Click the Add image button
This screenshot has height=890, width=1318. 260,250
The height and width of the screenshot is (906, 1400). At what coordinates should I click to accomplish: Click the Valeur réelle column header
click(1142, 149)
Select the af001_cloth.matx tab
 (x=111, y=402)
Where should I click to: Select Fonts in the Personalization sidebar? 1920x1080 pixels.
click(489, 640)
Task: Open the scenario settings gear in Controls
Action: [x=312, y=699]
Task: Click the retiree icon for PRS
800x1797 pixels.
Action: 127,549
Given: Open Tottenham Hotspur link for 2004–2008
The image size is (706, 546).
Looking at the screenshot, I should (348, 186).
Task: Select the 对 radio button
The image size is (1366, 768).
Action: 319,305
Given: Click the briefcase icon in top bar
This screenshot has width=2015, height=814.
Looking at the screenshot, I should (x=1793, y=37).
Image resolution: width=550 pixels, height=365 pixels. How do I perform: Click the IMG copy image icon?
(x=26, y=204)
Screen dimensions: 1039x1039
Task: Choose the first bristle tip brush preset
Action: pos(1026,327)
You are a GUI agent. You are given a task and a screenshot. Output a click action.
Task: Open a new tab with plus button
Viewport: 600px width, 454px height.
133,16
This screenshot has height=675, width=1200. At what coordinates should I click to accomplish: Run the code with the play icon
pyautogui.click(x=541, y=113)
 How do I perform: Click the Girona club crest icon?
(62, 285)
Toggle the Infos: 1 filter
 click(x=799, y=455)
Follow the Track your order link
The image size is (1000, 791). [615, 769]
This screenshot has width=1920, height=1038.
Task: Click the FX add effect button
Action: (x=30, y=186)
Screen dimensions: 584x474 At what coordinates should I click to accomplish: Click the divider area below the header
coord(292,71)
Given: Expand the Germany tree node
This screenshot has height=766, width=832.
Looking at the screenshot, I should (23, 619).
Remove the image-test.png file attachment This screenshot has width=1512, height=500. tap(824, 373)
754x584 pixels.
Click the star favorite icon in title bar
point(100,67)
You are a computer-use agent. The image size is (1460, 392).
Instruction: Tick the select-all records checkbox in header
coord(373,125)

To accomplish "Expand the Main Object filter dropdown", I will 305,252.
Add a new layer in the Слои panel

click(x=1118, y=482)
* * * * * * * * *
_Tarea a realizar_: Reescribe el tramo del listado que va desde la línea que contiene "Toggle the Infos: 1 filter" hasta la que contiene "coord(292,71)", ambas incluidas, sustituyendo "link" por "button" y dejando todo lo demás igual.

_Respuesta escrita_:
Toggle the Infos: 1 filter
 click(x=799, y=455)
Follow the Track your order button
The image size is (1000, 791). [615, 769]
This screenshot has width=1920, height=1038.
Task: Click the FX add effect button
Action: (x=30, y=186)
Screen dimensions: 584x474 At what coordinates should I click to accomplish: Click the divider area below the header
coord(292,71)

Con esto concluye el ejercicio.